This model measures just 4.75 inches long, and weighs a mere five ounces. You can easily carry this in your pocket, but it does include a carrying case for attaching to your belt or backpack. The objective lens is 25mm in diameter, and the eye relief is quite long – I’d estimate it to be around 15 to 17mm.
What Do I Get in the Box?
When you unpackage the Alpen 8×25 Sport Compact Monocular, you’ll find the following items waiting for your use:
- The 8×25 monocular itself
- A wrist strap
- A nylon carrying case
- The user’s manual
The wrist strap and carrying case are decent, but nothing to write home about. They do their jobs well enough, though. The instruction manual is almost useless, and fails to explain that the eyecup rotates in and out for use with or without eyeglasses.
What’s the Magnification Like?
Through its 25mm objective lens, you can use the Alpen Sport Compact Monocular to get a view with 8X magnification. The magnified image has plenty of sharpness and clarity, but the fact that this glass is so lightweight makes it difficult to keep hand shake out of the equation.
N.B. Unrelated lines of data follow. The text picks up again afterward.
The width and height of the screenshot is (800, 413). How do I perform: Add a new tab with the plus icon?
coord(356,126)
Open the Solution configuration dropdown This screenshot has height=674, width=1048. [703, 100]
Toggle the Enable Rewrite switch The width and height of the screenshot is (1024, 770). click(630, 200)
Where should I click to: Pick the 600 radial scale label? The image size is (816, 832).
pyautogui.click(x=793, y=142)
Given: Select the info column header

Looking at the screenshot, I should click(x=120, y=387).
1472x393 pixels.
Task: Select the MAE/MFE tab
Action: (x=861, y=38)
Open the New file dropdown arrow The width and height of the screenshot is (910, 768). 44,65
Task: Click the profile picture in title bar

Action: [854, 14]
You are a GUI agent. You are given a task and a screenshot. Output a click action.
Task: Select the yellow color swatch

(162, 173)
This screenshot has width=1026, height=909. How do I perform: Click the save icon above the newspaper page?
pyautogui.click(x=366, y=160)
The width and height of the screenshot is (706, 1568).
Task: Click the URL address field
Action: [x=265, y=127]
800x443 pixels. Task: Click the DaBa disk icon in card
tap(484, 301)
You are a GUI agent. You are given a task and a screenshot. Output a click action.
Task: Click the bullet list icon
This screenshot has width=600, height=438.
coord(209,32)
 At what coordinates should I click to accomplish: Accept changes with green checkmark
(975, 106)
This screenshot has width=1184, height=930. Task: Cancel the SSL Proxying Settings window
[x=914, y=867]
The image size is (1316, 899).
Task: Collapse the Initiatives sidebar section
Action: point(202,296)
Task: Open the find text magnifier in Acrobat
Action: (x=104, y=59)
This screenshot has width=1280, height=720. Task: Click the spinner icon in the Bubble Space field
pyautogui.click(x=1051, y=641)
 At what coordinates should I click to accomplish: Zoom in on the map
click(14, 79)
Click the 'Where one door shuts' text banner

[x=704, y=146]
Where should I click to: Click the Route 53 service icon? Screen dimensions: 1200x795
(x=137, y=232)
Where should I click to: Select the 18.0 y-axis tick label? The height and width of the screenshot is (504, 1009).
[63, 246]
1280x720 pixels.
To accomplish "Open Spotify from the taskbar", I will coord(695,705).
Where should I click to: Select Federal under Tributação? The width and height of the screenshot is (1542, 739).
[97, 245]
One downside to this model is the tiny field of view. You won’t see more than about 150 feet at 1,000 yards, unfortunately.
The real drawback here is the lightness of the monocular paired with the magnification power. It’s almost too powerful for such a tiny monocular, and hand shake is a definite problem when using this glass. You’ll find yourself having to lean up against a tree or other sturdy object to get a steady view.
How Good Are the Optics on this Monocular?
Alpen didn’t spare expenses on the optics for this glass. Instead of the cheapter BK–7 prisms, you’ll find premium BaK–4 prism glass in the roof prism design. Going a step further, the optics are even fully multicoated to provide as much light transmission and clarity as is possible through such a small accessory.
The Alpen is easy to focus one-handed, with a rotating wheel that offers enough resistance to keep you from accidentally moving it while still allowing the focus to move smoothly.
The image is very clear and vivid, with lots of contrast. I didn’t notice any chromatic aberration, such as blue fringes, nor did I observe any distortion in the view.
What’s the Body Like On This Model?
This particular monocular is completely encased in rubber, allowing it to be quite shock resistant. It is also slip-resistant, so you shouldn’t have a problem keeping a hold of the glass, even when your hands are wet. Unfortunately, it does not include lens or eyepiece covers, and it doesn’t have a tripod mount.
How Durable Is It?
This sporting glass may be inexpensive, but it’s not cheaply made. The rubber exterior provides plenty of protection against bumps and falls, and the manufacturer has taken the time and expense to make the optics waterproof and fogproof. In other words, O-rings seal out dust and water, and the optic chamber is nitrogen purged.
How Well Does the Alpen 8×25 Work in the Field?
This is a small enough monocular that you can’t complain too much about it, but I will anyways. In the field, it’s really only useful if you can prop your elbow against a solid object to minimize the hand shake. Alpen honestly should have stepped down the magnification a few notches with this model.